PAGE EXCERPT >>
^^^^^^^^^^^^^^^^

1. The problem with Abimelech taking Sarah is that "she is a man's wife". That is the definition of adultery (see Leviticus 20:10 and 18:20, Proverbs 6:29). Even the Hebrew word used in the 10 Commandments indicates this.

2. God takes adultery very seriously. God is threatening to kill Abimelech and everyone who belongs to Abimelech. God had already shut the wombs of Abimelech's wife and maidservants (vs 17-18).

3. Also note that God calls adultery a sin "against Me". Adultery is a direct affront against God Himself (see Psalm 51:4 and 2 Sam. 12:9-10).

4. Even though Abimelech already had a wife (and apparently concubines), he says he acted in integrity and innocence because he did not know that Sarah was a married woman. Abimelech's words indicate that he does not believe polygamy to be a sin, but does realize adultery to be a great sin (vs 9). In fact, Abimelech was utterly horrified by the thought of adultery (vs 9).

5. God agrees that Abimelech has acted in integrity. The Lord also said He kept Abimelech from sinning. God seems to have no issue with Abimelech having more than one wife, but considers adultery to be a capital crime.

Contrast this account of Abimelech+Sarah with that of Abraham+Hagar.

Abimelech almost accidentally committed adultery with Sarah, and God warned him, nearly killed him, and made his wife and maidservants barren for a season.

Abraham actually did have sexual relations with Hagar and had a son (Ishmael) with her. Abraham did not consider this to be adultery. Hagar apparently did not either, and even Sarah knew it wasn't adultery. God did not warn or punish Abraham for this action.

To the contrary, the blessings of God were upon both Ishmael and Hagar, though Ishmael was not to be the child of promise. As Galatians four tells us, the child of promise was born of the free woman, not the slave woman.

Please note that I am not defending Abraham's action here. I'm pointing out that it is totally different than the situation with Abimelech and Sarah.

If polygamy was adultery, then Abraham should have died. Abraham did not die.

There is no honest way to avoid the following conclusion.

Polygamy is marriage, not adultery or sexual immorality.

^^^^^^^^^^^^^^^^

(Stored entries)
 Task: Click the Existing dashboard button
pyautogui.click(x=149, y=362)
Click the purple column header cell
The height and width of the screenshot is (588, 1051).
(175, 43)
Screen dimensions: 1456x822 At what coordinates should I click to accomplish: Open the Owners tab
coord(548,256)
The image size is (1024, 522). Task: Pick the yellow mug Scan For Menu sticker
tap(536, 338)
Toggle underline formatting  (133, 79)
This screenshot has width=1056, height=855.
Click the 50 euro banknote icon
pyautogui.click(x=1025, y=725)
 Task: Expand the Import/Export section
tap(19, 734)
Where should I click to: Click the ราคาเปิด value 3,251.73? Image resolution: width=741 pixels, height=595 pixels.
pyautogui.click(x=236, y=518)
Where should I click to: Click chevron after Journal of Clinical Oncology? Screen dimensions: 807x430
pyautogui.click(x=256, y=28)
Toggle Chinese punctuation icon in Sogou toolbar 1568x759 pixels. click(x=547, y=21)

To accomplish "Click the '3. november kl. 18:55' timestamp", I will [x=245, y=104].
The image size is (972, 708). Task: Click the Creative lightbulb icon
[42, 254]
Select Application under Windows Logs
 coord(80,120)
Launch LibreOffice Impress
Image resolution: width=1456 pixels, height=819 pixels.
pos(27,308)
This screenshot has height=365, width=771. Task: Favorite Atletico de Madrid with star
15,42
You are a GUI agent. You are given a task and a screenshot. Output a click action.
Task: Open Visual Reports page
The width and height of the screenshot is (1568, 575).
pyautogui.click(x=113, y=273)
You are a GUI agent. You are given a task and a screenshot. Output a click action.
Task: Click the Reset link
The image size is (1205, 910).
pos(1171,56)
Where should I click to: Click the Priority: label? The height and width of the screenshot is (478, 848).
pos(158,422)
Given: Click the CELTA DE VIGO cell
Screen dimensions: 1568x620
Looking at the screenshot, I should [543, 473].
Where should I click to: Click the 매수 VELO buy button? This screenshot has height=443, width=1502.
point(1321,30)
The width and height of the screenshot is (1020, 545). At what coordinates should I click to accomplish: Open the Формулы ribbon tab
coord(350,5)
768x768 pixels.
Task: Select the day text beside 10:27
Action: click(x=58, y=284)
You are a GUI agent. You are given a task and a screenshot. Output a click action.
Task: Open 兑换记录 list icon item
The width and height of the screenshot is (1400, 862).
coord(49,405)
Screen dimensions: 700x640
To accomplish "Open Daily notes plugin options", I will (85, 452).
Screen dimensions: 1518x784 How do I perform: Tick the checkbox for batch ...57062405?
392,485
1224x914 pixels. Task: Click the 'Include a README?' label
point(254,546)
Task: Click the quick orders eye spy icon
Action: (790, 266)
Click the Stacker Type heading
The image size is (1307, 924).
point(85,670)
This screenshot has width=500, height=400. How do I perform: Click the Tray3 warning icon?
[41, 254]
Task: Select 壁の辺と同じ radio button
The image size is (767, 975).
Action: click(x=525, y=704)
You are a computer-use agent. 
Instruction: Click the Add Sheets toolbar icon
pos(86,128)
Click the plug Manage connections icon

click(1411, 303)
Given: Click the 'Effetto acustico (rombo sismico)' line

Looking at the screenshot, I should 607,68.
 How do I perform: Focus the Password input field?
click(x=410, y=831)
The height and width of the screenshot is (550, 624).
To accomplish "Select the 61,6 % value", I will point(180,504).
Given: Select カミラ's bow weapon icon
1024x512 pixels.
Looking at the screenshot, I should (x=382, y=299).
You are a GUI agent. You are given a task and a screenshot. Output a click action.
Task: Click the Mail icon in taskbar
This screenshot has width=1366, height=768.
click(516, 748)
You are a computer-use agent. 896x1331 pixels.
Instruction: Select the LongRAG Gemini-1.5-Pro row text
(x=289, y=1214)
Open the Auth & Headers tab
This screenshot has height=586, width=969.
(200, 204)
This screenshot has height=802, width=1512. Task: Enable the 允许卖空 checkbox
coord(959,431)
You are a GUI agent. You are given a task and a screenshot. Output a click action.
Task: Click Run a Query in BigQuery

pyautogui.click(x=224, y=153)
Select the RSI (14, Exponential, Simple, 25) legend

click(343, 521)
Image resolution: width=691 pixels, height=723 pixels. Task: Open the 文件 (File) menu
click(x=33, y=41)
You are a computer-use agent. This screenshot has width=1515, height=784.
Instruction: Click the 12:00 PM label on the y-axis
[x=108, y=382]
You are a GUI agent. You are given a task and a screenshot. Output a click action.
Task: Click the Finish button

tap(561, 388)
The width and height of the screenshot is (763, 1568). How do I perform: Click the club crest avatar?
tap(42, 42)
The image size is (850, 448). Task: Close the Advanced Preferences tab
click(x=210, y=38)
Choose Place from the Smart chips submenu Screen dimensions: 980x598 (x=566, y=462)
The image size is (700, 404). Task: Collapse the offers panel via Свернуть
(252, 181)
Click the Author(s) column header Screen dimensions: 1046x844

^^^^^^^^^^^^^^^^

AIM 1 >> Repeat the part of the commentary on Abimelech and Sarah between "Abimelech almost accidentally" and "for this action.", inclusive.
AIM 2 >> Find each line of the rows that contains the string "resolution", matching case, and copy those lines.

REPLY 1 >>
Abimelech almost accidentally committed adultery with Sarah, and God warned him, nearly killed him, and made his wife and maidservants barren for a season.

Abraham actually did have sexual relations with Hagar and had a son (Ishmael) with her. Abraham did not consider this to be adultery. Hagar apparently did not either, and even Sarah knew it wasn't adultery. God did not warn or punish Abraham for this action.

REPLY 2 >>
Where should I click to: Click the ราคาเปิด value 3,251.73? Image resolution: width=741 pixels, height=595 pixels.
Image resolution: width=1456 pixels, height=819 pixels.
Image resolution: width=691 pixels, height=723 pixels. Task: Open the 文件 (File) menu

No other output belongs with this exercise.